**Exercise brief**
Word for word, transcribe the data below from the line with "Task: Click the Insight logo icon in header" to the line with "The width and", keeping both of those lines.

**Dataset records**
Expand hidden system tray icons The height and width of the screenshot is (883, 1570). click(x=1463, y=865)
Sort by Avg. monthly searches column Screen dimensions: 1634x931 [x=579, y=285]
==
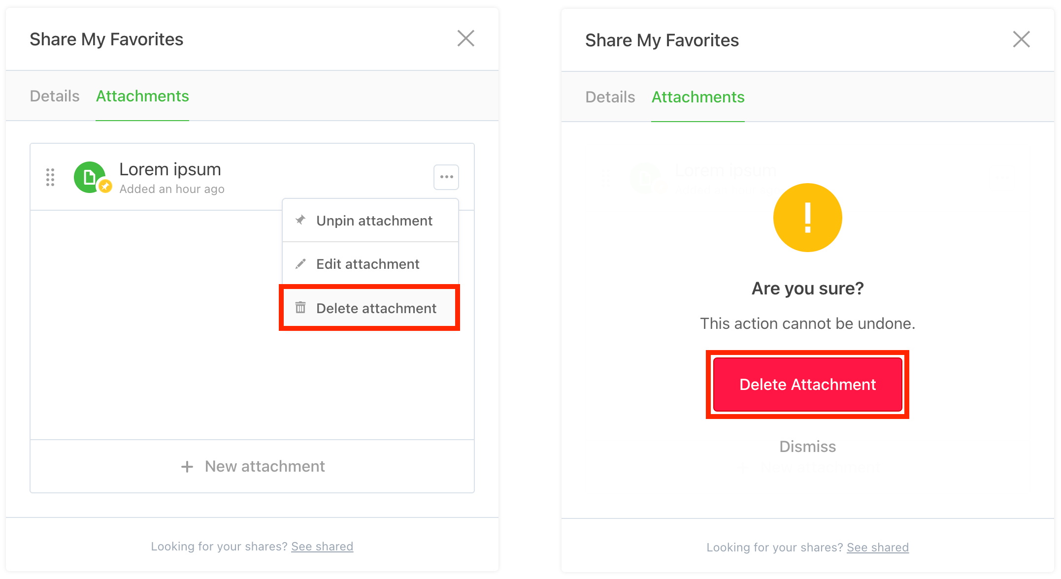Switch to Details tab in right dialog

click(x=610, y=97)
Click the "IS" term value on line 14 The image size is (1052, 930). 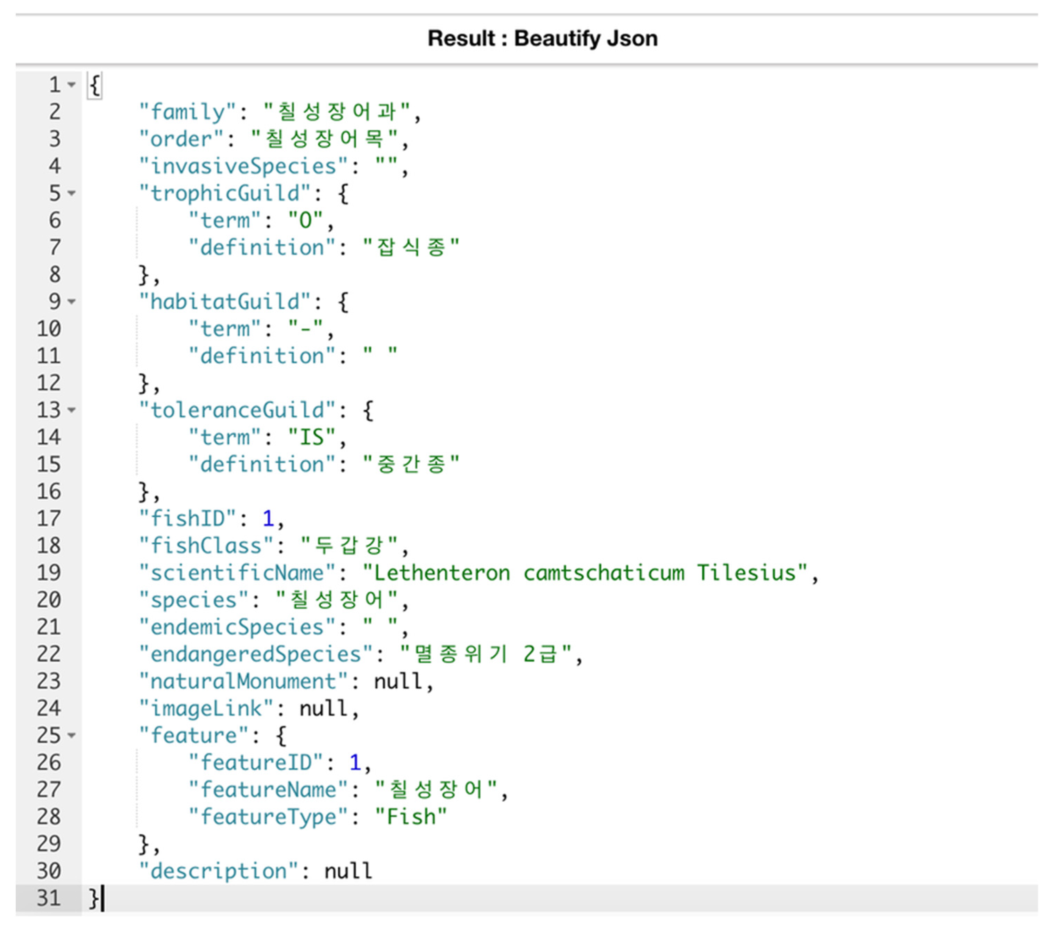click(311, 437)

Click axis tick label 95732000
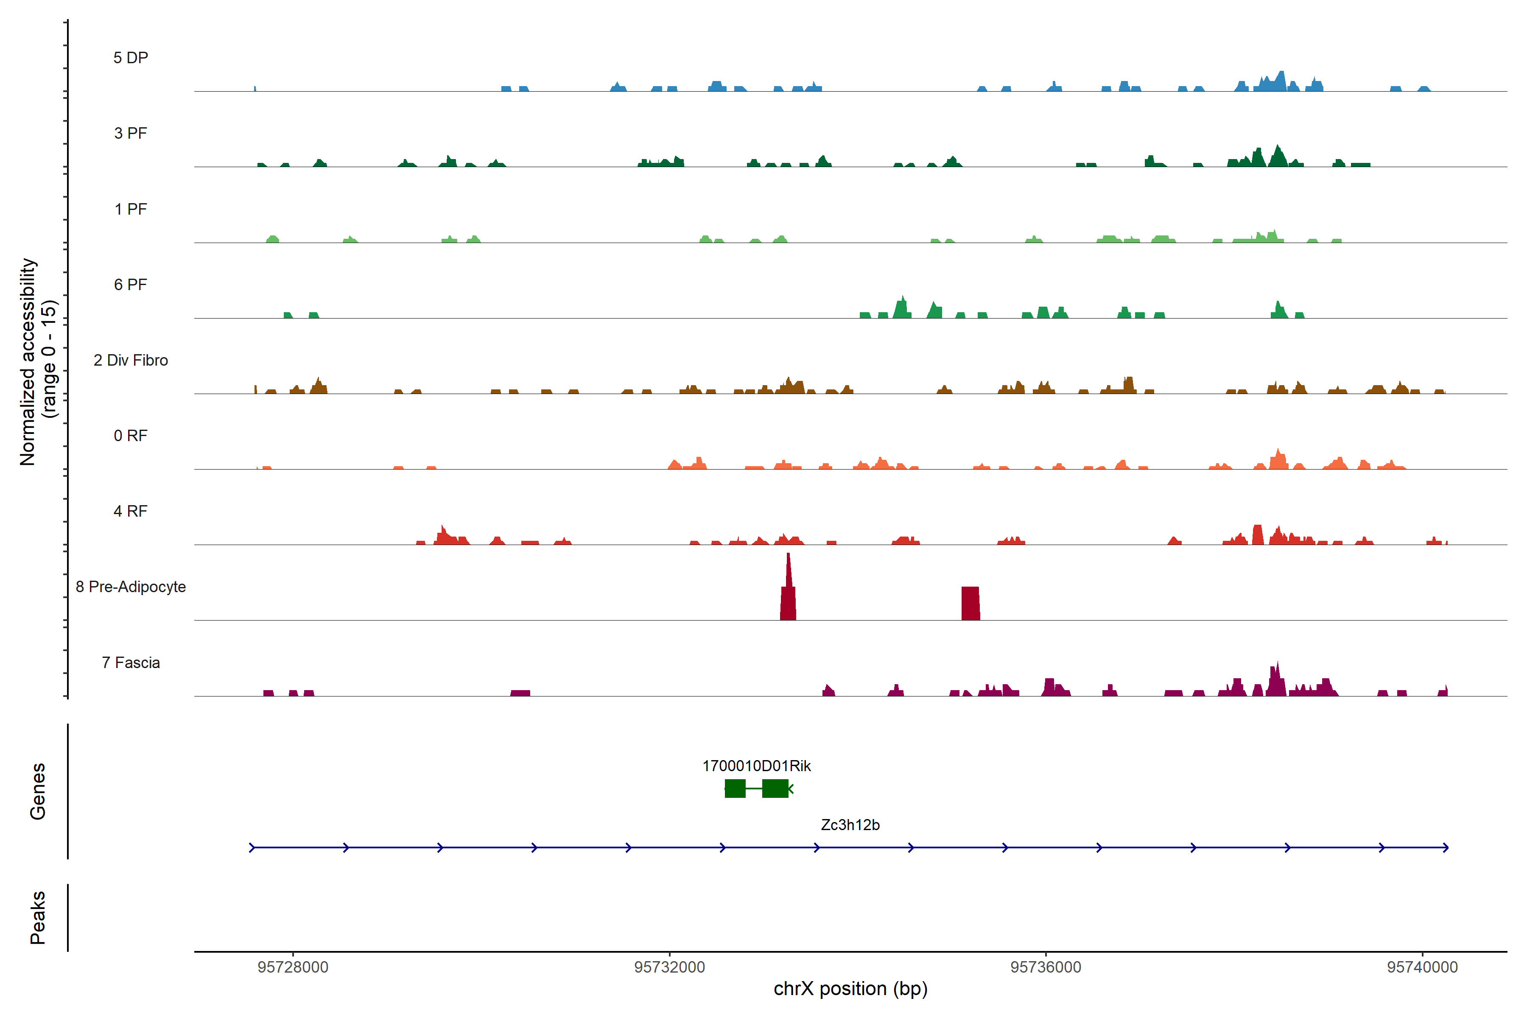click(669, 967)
* * *
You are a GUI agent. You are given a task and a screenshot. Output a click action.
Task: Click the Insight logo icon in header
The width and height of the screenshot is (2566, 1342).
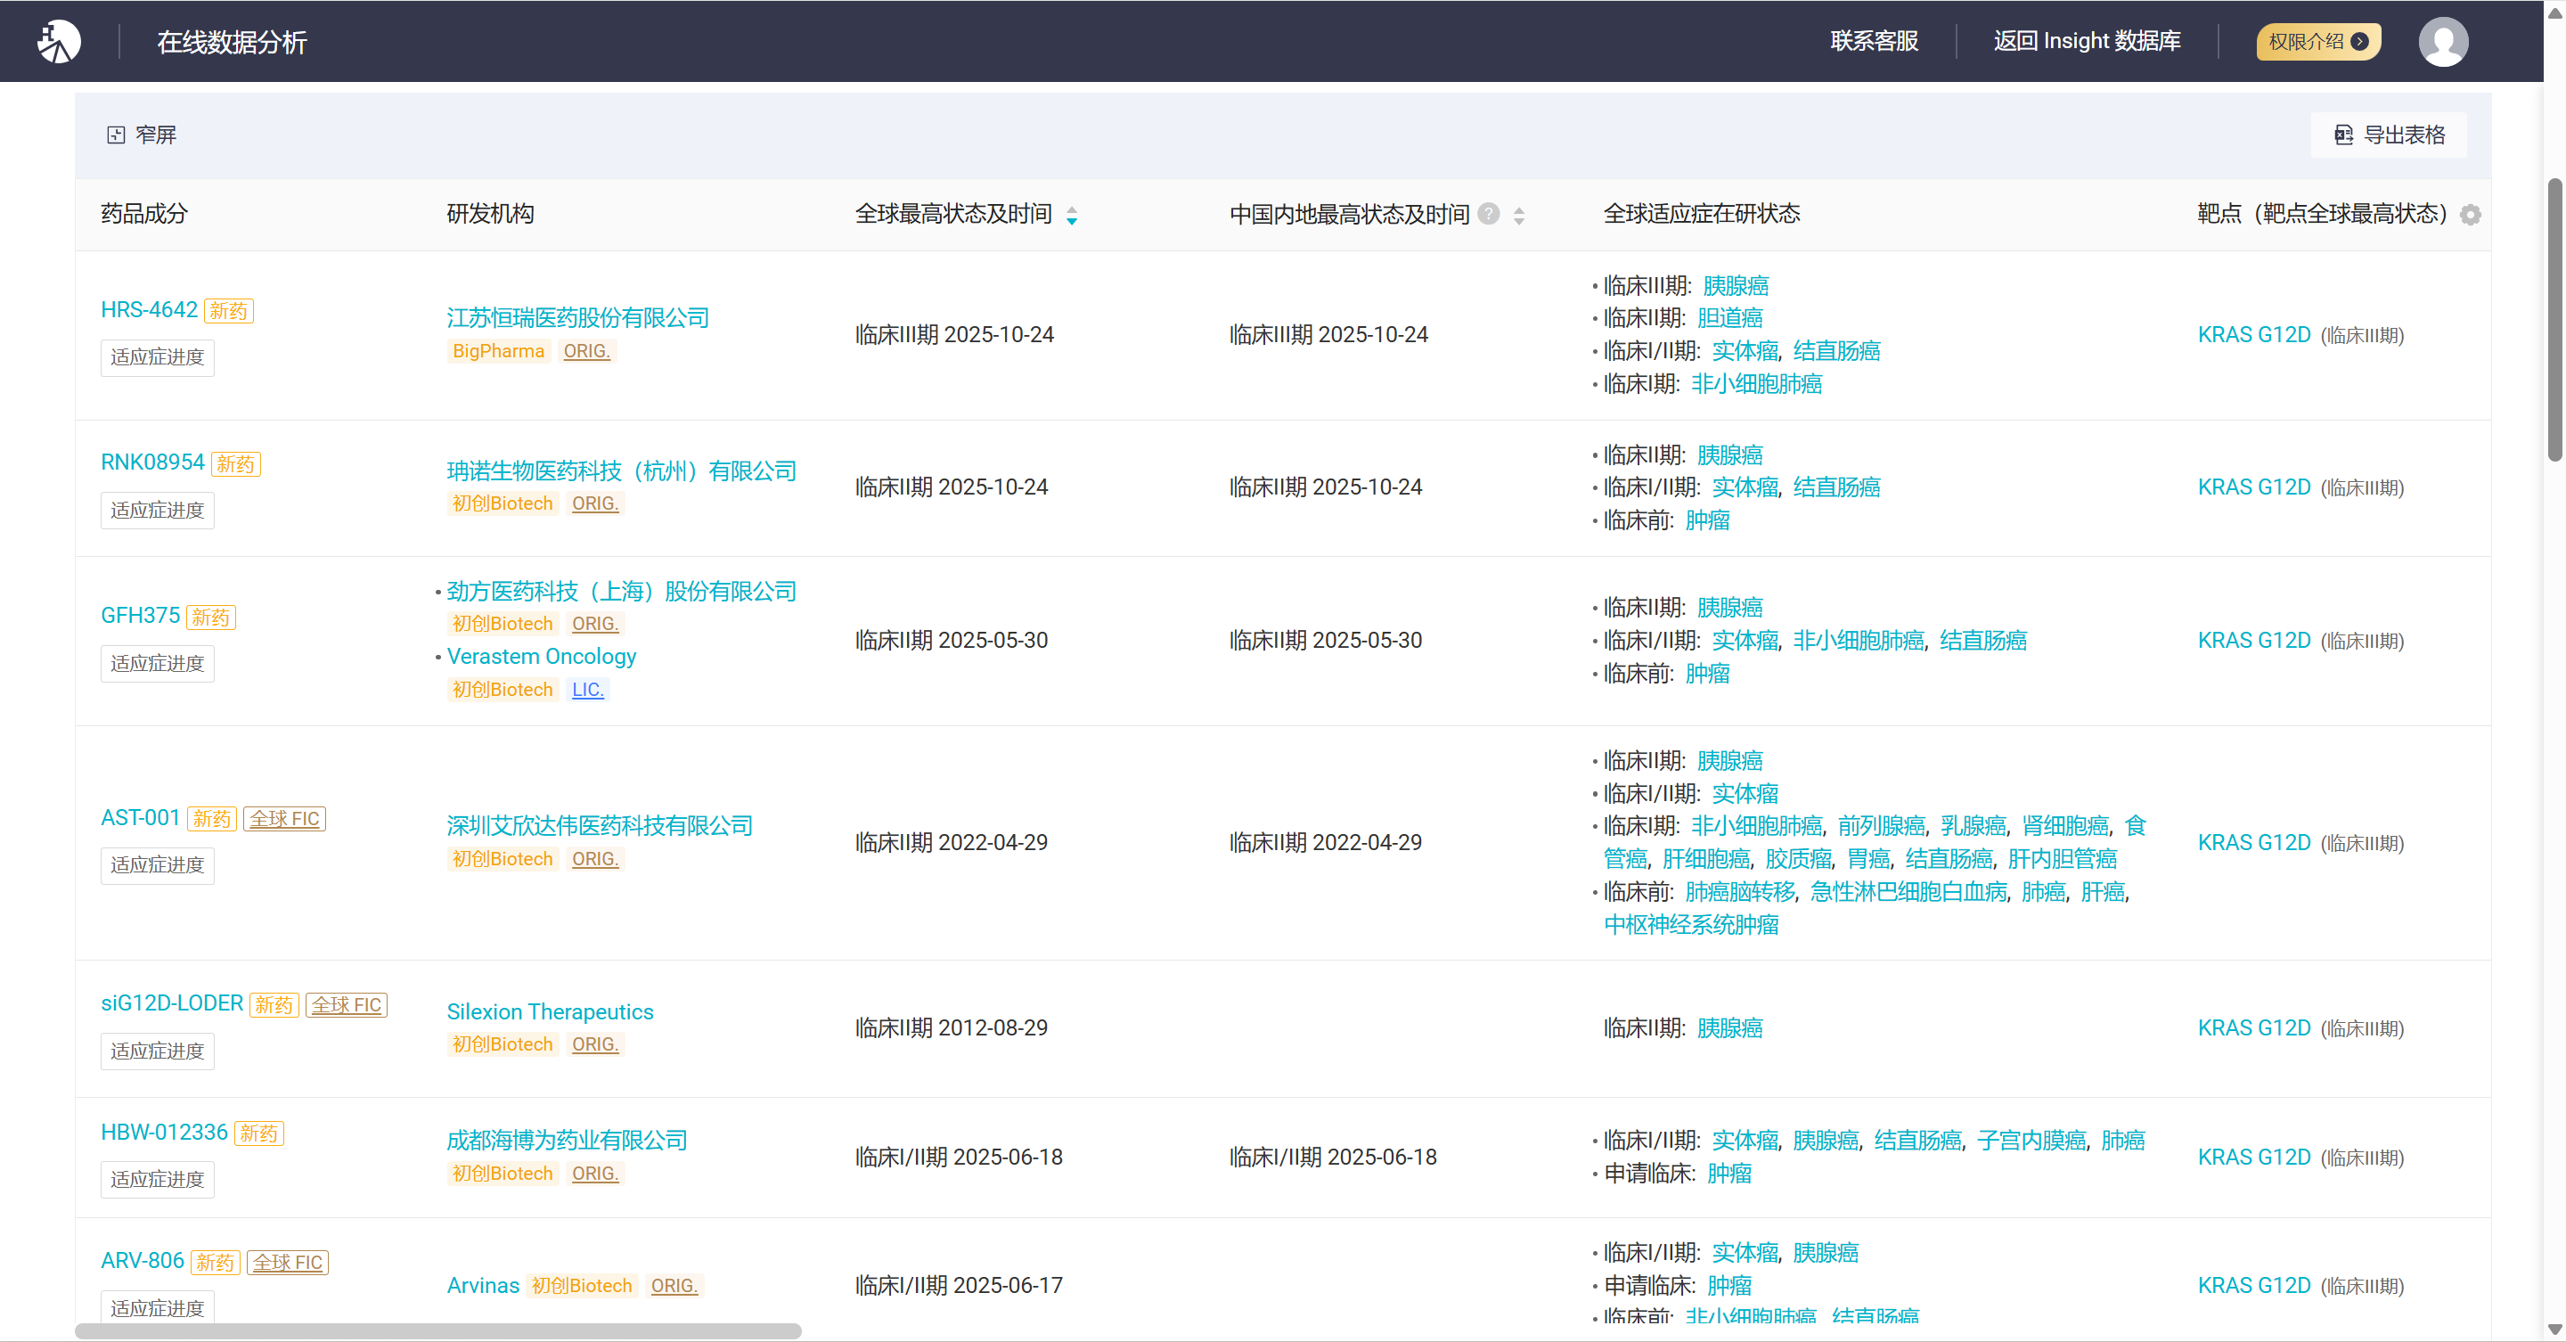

**Written solution**
Task: Click the Insight logo icon in header
The width and height of the screenshot is (2566, 1342).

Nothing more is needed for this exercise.